*WORK REQUIRED:* Transcribe the data that follows without changing a word, and omit the pictures.

*DATA PROVIDED:*
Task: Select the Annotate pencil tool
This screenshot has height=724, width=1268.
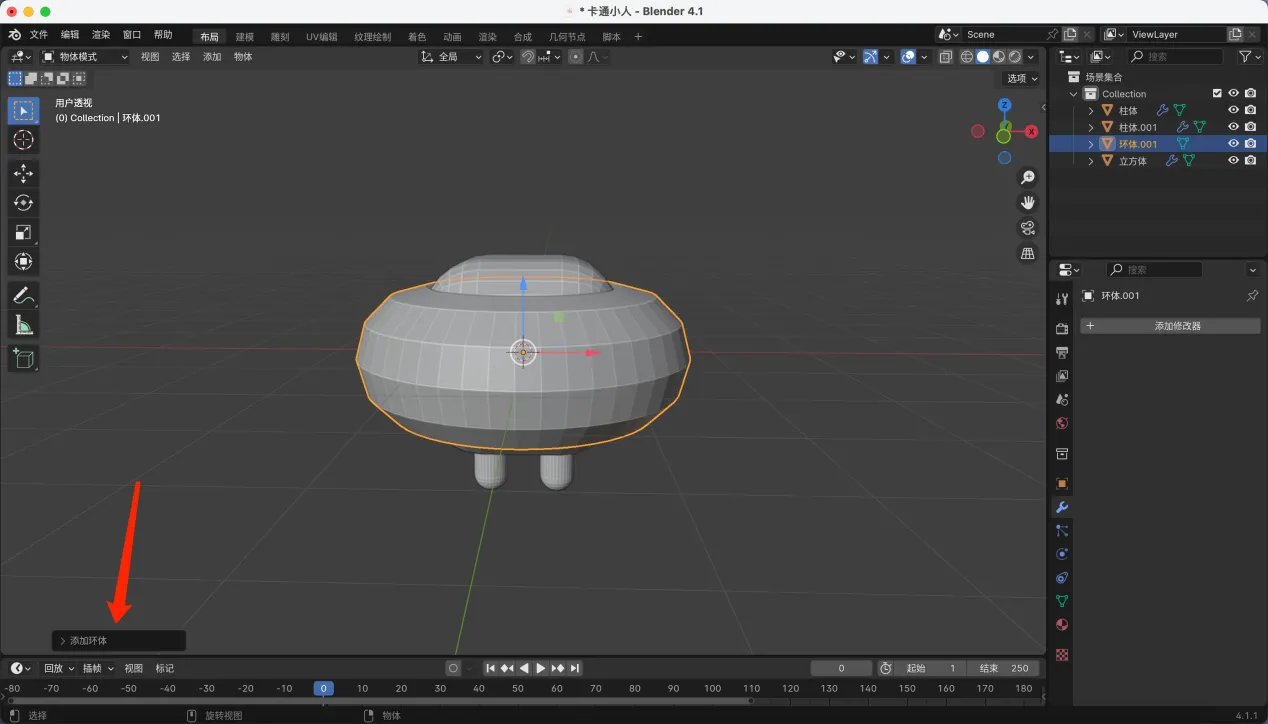Action: [23, 295]
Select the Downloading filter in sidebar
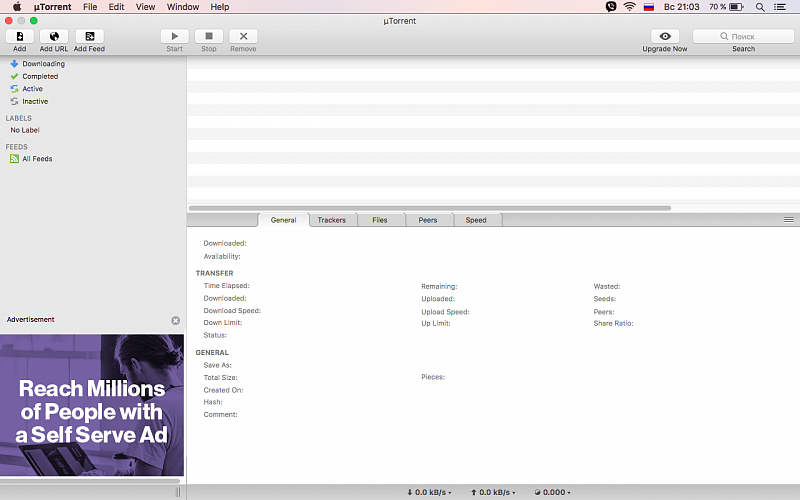The image size is (800, 500). click(x=43, y=64)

*RESULT FOR THIS TASK:*
Task: Select the Annotate pencil tool
This screenshot has height=724, width=1268.
Action: [23, 295]
Select the Downloading filter in sidebar
The image size is (800, 500). click(x=43, y=64)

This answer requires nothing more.